If you dream of an AI-free internet, keep dreaming. Google continues to inject AI into every facet of its ecosystem. Now the Reaper has come for the mobile search app’s Discover section, adding AI-generated summaries of the listed articles. Before you blow a gasket over the search company intercepting more websites’ traffic, it promises to add a source and a disclaimer to remedy the theft. How generous of them.
Google blows up Discover
The Discover section on the mobile Google Search and Chrome apps, though often overlooked, is one of the more reliable pipelines to send users to news sites and blogs. The section feeds users newly published stories based on their search history. Readers will be familiar with Google’s Gemini-generated summaries on search queries; this is now being added to Discover, with the information source and a “Generated with AI, which can make mistakes” disclaimer so you don’t get confused.

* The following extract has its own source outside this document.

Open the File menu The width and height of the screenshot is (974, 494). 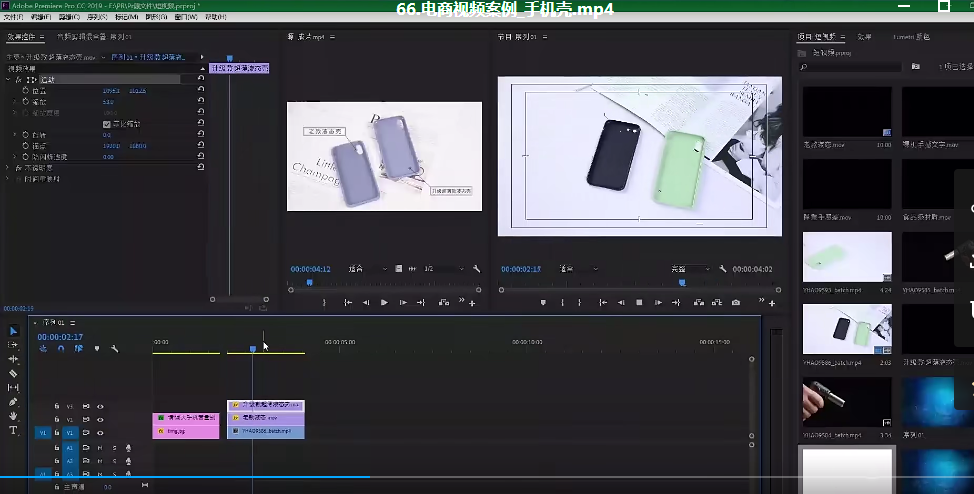[x=13, y=17]
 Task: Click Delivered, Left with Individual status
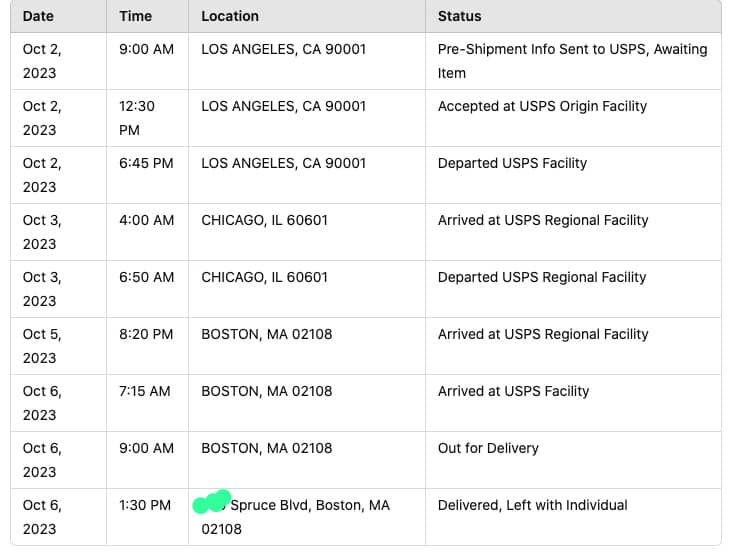(532, 505)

It’s unclear how extensive these summaries will be, whether they will be added sporadically, or if they will be applied to all articles. Either way, this is Google adapting the ChatGPT model of consuming originally-produced content on the internet to feed users its own answers without linking to the relevant content. The feature is only promised for US users for now, with no word on a global rollout.
At least web security company Cloudflare plans to charge AI companies for crawling the websites it hosts and protects, which is up to 20% of the websites on the internet. Hopefully, others follow suit. The company says the value of clicks will not be based on volume but on the quality of the information, possibly the first shot fired in the coming bidding wars for quality training data. And as long as original training data is needed, the humans who can produce it will remain necessary. To feed the machine.